同じ頃、中国の国内線に乗ると搭乗口が開くと中国の人達は我先に走っていきます。なんでだろと思って飛行機に乗ると、窓際の席に皆が一列に座っています。僕のチケットの座席指定は関係ないようです。
熊胆の偽物
同行した知り合いの先生が熊胆を買ったことがあります。「交渉して安く熊胆を手に入れた」と大喜びでした。見ると少し色が違うのです。黒い熊胆や琥珀色の熊胆などありますが、黒っぽいですが不思議な色をしていました。熊胆の鑑別は味と臭いも大事です。
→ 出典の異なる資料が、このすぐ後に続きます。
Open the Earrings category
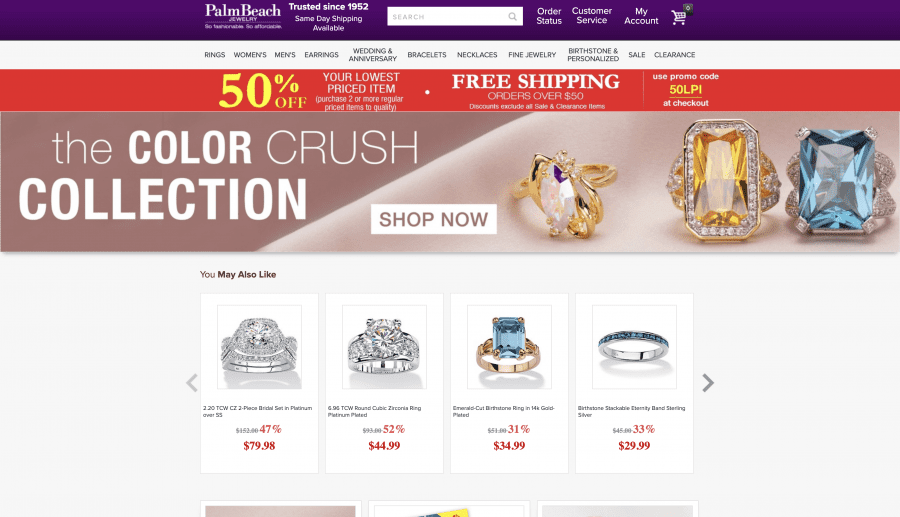900x517 pixels. 321,55
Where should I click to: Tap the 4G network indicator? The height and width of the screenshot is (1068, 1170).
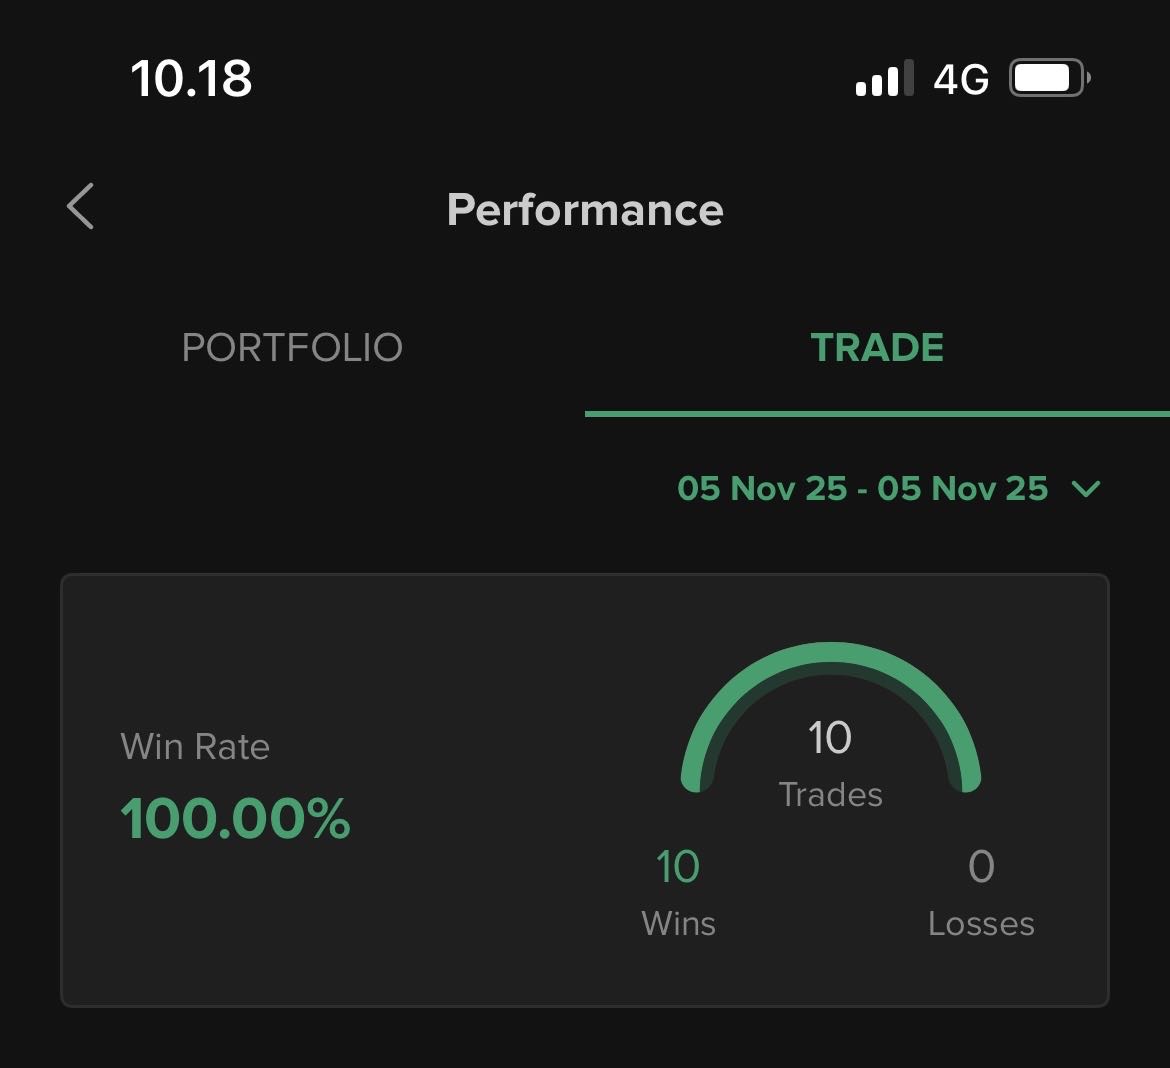point(961,79)
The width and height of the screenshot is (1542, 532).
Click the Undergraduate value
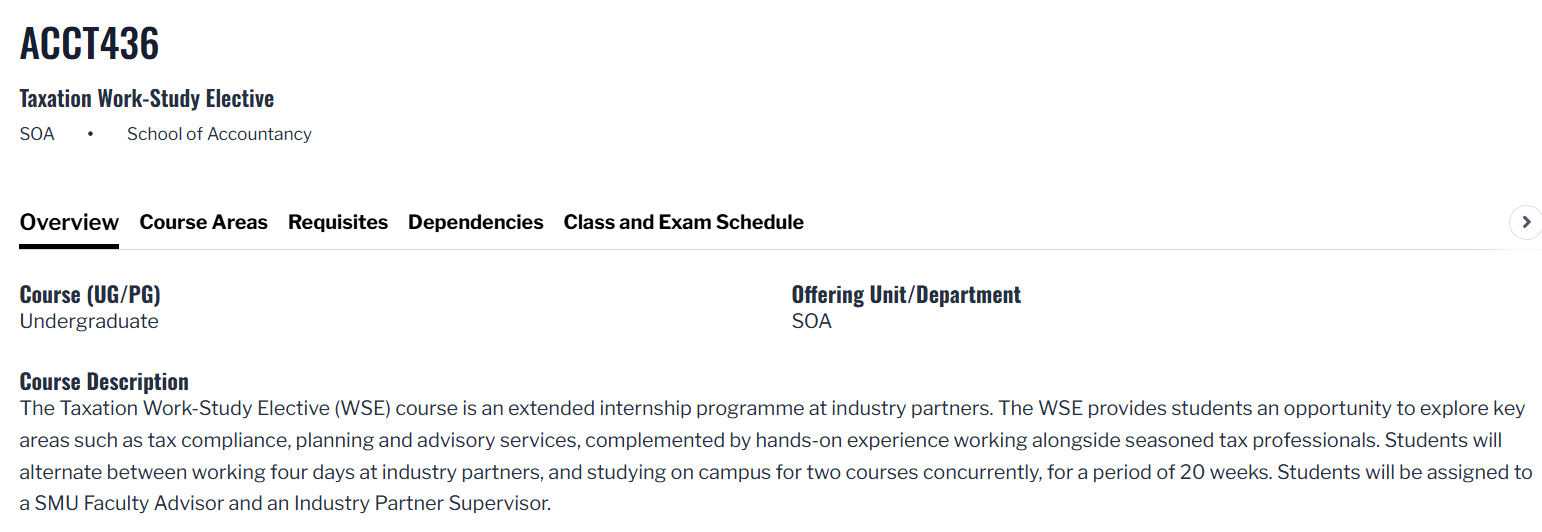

またゴマ粒ほどの少量を水に浮かべると本物は走ります。少しもらって水に浮かべてみました。走らずに沈んでいくのです。沈む時の尾を引く色が緑でした。熊胆は黄色の尾を引きます。同行の先生は偽熊胆を大事にバックにしまい、寂しそうにされていました。
小石と岩だらけの化石牡蠣
牡蠣は漢方では鎮静作用やアレルギーなどに使用されます。日本の漢薬の牡蠣は養殖の生牡蠣を使用します。中国では山で取れた化石牡蛎を使用します。古代の牡蠣で大きさも30センチ以上や殻の厚みも5センチ以上がざらです。牡蛎の修治は殻が真っ赤になるほど焼きます。化石牡蛎を800度で焼きます。現在は中国の薬事法が変わり300度で焼かれているそうです。それを持ち帰りしたことがあります。日本に持ち帰ると岩や小石が多数混在しているのです。
中国の生薬市場は面白いです。騙し騙され、価格交渉も面白いです。何年も通うと顔なじみも増えます。